__WHAT THE EXERCISE ASKS__
Reproduce the entries exactly. Omit none of them.

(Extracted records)
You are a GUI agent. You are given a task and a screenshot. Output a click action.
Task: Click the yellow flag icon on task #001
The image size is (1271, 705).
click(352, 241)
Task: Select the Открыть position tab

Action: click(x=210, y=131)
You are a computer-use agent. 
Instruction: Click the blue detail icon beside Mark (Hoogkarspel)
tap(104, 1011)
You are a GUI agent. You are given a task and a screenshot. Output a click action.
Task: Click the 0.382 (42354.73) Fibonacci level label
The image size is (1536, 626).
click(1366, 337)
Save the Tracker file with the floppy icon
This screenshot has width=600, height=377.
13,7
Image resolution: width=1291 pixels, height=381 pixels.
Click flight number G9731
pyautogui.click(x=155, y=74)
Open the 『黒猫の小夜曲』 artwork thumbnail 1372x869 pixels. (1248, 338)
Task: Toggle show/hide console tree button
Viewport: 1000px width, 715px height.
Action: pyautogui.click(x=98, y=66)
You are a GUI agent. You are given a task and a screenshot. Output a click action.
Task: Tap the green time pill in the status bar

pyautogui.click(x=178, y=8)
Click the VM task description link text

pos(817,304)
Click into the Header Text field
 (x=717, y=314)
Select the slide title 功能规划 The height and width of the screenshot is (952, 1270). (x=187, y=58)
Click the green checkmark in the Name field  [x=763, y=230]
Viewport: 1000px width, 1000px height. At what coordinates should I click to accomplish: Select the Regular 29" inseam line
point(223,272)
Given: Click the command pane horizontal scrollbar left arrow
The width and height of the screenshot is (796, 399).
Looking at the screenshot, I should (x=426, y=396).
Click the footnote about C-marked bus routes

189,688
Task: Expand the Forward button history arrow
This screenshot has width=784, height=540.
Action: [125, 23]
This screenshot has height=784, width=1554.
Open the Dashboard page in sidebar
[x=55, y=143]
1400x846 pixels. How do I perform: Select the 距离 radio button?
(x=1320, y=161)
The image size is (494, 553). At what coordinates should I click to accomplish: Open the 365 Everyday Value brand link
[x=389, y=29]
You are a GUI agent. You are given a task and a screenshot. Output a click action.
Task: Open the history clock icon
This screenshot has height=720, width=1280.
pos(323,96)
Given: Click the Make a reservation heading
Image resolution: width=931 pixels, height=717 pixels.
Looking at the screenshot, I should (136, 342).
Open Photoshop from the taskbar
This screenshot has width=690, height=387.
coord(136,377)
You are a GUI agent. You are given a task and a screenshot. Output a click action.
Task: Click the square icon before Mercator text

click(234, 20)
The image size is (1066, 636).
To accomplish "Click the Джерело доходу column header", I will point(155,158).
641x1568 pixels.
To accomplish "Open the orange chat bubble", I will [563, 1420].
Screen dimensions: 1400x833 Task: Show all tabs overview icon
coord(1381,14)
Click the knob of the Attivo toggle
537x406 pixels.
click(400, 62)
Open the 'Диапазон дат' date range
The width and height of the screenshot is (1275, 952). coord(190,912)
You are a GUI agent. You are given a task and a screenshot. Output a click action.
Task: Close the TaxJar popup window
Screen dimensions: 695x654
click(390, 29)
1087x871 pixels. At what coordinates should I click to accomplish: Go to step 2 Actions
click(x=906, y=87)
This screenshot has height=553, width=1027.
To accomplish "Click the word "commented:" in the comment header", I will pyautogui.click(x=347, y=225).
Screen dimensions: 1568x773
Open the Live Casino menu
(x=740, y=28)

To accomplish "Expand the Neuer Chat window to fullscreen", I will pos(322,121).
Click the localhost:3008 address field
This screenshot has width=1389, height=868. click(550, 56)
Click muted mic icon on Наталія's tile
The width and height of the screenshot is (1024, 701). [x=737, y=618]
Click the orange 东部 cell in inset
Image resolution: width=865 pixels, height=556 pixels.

__SOLUTION TO THE EXERCISE__
You are a GUI agent. You are given a task and a screenshot. Output a click action.
Task: Click the yellow flag icon on task #001
The image size is (1271, 705).
click(352, 241)
Task: Select the Открыть position tab

Action: click(x=210, y=131)
You are a computer-use agent. 
Instruction: Click the blue detail icon beside Mark (Hoogkarspel)
tap(104, 1011)
You are a GUI agent. You are given a task and a screenshot. Output a click action.
Task: Click the 0.382 (42354.73) Fibonacci level label
The image size is (1536, 626).
click(1366, 337)
Save the Tracker file with the floppy icon
This screenshot has width=600, height=377.
13,7
Image resolution: width=1291 pixels, height=381 pixels.
Click flight number G9731
pyautogui.click(x=155, y=74)
Open the 『黒猫の小夜曲』 artwork thumbnail 1372x869 pixels. (1248, 338)
Task: Toggle show/hide console tree button
Viewport: 1000px width, 715px height.
Action: pyautogui.click(x=98, y=66)
You are a GUI agent. You are given a task and a screenshot. Output a click action.
Task: Tap the green time pill in the status bar

pyautogui.click(x=178, y=8)
Click the VM task description link text

pos(817,304)
Click into the Header Text field
 (x=717, y=314)
Select the slide title 功能规划 The height and width of the screenshot is (952, 1270). (x=187, y=58)
Click the green checkmark in the Name field  [x=763, y=230]
Viewport: 1000px width, 1000px height. At what coordinates should I click to accomplish: Select the Regular 29" inseam line
point(223,272)
Given: Click the command pane horizontal scrollbar left arrow
The width and height of the screenshot is (796, 399).
Looking at the screenshot, I should (x=426, y=396).
Click the footnote about C-marked bus routes

189,688
Task: Expand the Forward button history arrow
This screenshot has width=784, height=540.
Action: [125, 23]
This screenshot has height=784, width=1554.
Open the Dashboard page in sidebar
[x=55, y=143]
1400x846 pixels. How do I perform: Select the 距离 radio button?
(x=1320, y=161)
The image size is (494, 553). At what coordinates should I click to accomplish: Open the 365 Everyday Value brand link
[x=389, y=29]
You are a GUI agent. You are given a task and a screenshot. Output a click action.
Task: Open the history clock icon
This screenshot has height=720, width=1280.
pos(323,96)
Given: Click the Make a reservation heading
Image resolution: width=931 pixels, height=717 pixels.
Looking at the screenshot, I should (136, 342).
Open Photoshop from the taskbar
This screenshot has width=690, height=387.
coord(136,377)
You are a GUI agent. You are given a task and a screenshot. Output a click action.
Task: Click the square icon before Mercator text

click(234, 20)
The image size is (1066, 636).
To accomplish "Click the Джерело доходу column header", I will point(155,158).
641x1568 pixels.
To accomplish "Open the orange chat bubble", I will [563, 1420].
Screen dimensions: 1400x833 Task: Show all tabs overview icon
coord(1381,14)
Click the knob of the Attivo toggle
537x406 pixels.
click(400, 62)
Open the 'Диапазон дат' date range
The width and height of the screenshot is (1275, 952). coord(190,912)
You are a GUI agent. You are given a task and a screenshot. Output a click action.
Task: Close the TaxJar popup window
Screen dimensions: 695x654
click(390, 29)
1087x871 pixels. At what coordinates should I click to accomplish: Go to step 2 Actions
click(x=906, y=87)
This screenshot has height=553, width=1027.
To accomplish "Click the word "commented:" in the comment header", I will pyautogui.click(x=347, y=225).
Screen dimensions: 1568x773
Open the Live Casino menu
(x=740, y=28)

To accomplish "Expand the Neuer Chat window to fullscreen", I will pos(322,121).
Click the localhost:3008 address field
This screenshot has width=1389, height=868. click(550, 56)
Click muted mic icon on Наталія's tile
The width and height of the screenshot is (1024, 701). [x=737, y=618]
Click the orange 东部 cell in inset
Image resolution: width=865 pixels, height=556 pixels.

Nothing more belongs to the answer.